__Written tasks__:
1: Answer these questions using the storm data analysis:
(a) Which database does the assignment explore?
(b) How many variables does the analysis keep for its questions?
(c) Which R library is loaded before the events are grouped by type?
Mark your answers (a), (b) and (c).
2: Reproduce the passage of the storm data analysis between "We first analyze" and "by different type)", inclusive.

Reproducible Assignment 2 - NOAA Storm Data Analysis

Zhizheng Wang

Synopsis

This is the R Markdown document for the Reproducible Research Assignment 2. The basic goal of this assignment is to explore the NOAA Storm Database and answer some basic questions about severe weather events. Questions are basically, 1. Across the United States, which types of events (as indicated in the EVTYPE variable) are most harmful with respect to population health? 2. Across the United States, which types of events have the greatest economic consequences?

Data Processing

Before we go into the data analysis, we need to download the data from the url and unzip it. We do it outside the Rstudio and we go directly with our csv file. After loading the file, refering to the documents, since we only analyze the health and economical impact of the disasters, we only need 7 variables which are related to these questions:

opts_chunk$set(echo=TRUE, results = "asis")
#load the data
#url <- "https://d396qusza40orc.cloudfront.net/repdata%2Fdata%2FStormData.csv.bz2"
setwd("C:/Users/User/Documents/R/rep")
storm_full <- read.csv("repdata-data-StormData.csv",  header = TRUE)

my_data <- data.frame(storm_full$EVTYPE, storm_full$FATALITIES, storm_full$INJURIES, 
                      storm_full$PROPDMG, storm_full$PROPDMGEXP, storm_full$CROPDMG, 
                      storm_full$CROPDMGEXP)

We first analyze the public health aspect, among which two import variables are analyzed, population killed and population injured. We group all the events based on the event type and sort them from mostly deadly to least.

#top 10 fatality/injury event(classed by different type)
library(plyr)
cdata <- ddply(my_data, c("storm_full.EVTYPE"), summarise,
               sum_fatal  = sum(storm_full.FATALITIES, na.rm=TRUE),
               sum_injury = sum(storm_full.INJURIES, na.rm=TRUE))

__Extracted material__:
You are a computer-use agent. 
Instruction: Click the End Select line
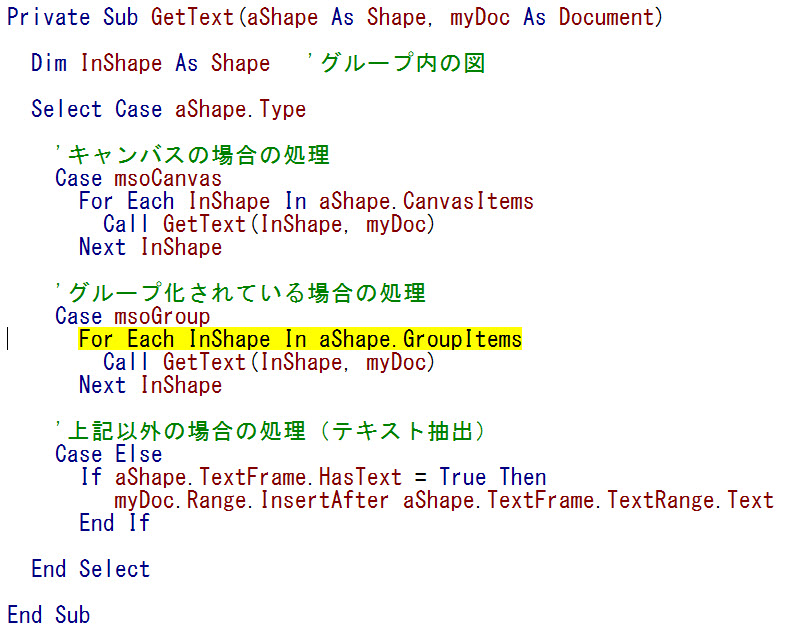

...

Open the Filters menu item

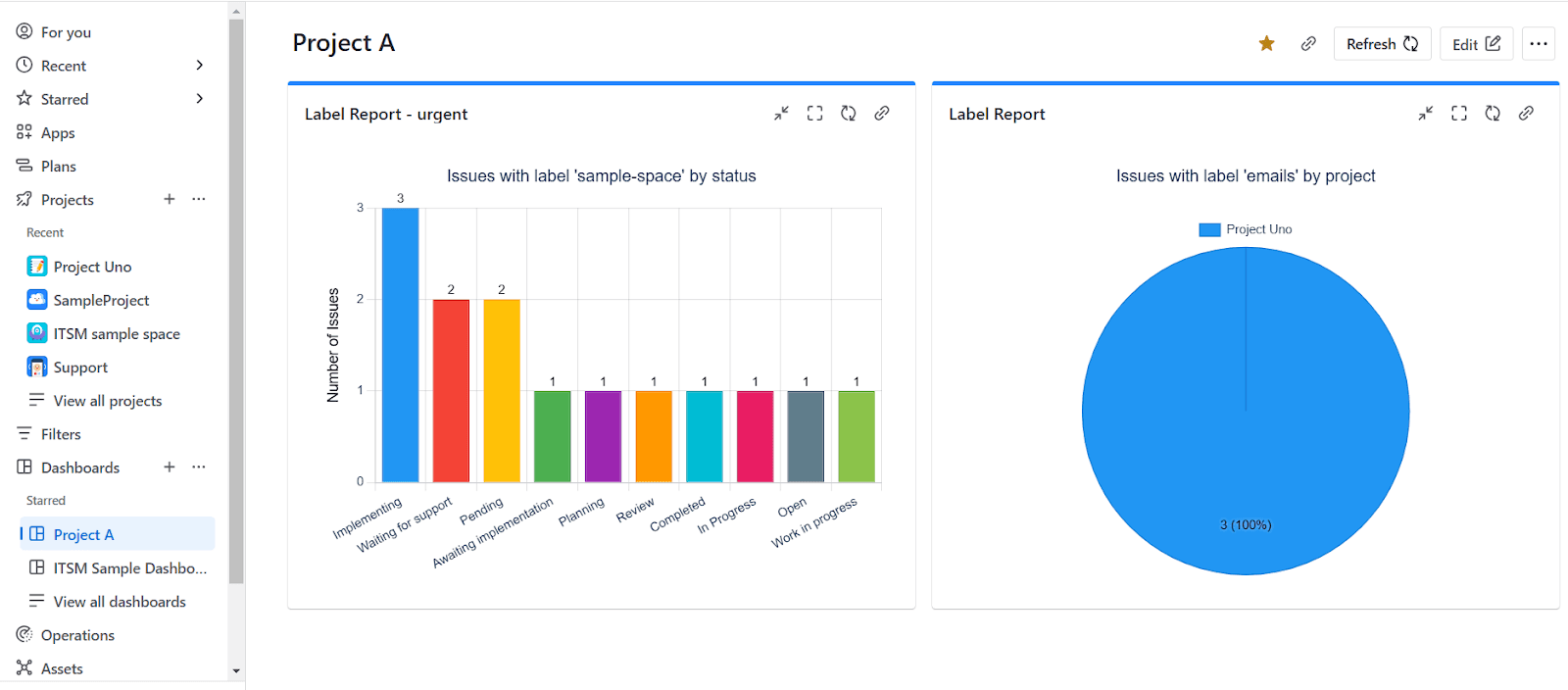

--

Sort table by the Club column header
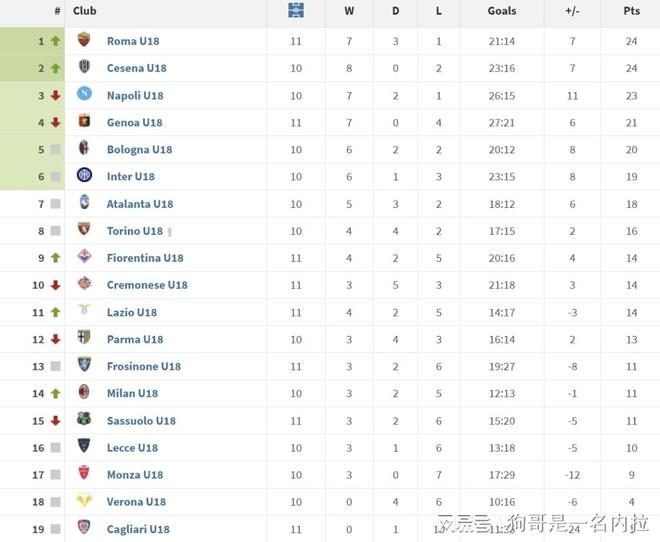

__Responses per task__:
1:
(a) The NOAA Storm Database
(b) 7
(c) plyr

2:
We first analyze the public health aspect, among which two import variables are analyzed, population killed and population injured. We group all the events based on the event type and sort them from mostly deadly to least.

#top 10 fatality/injury event(classed by different type)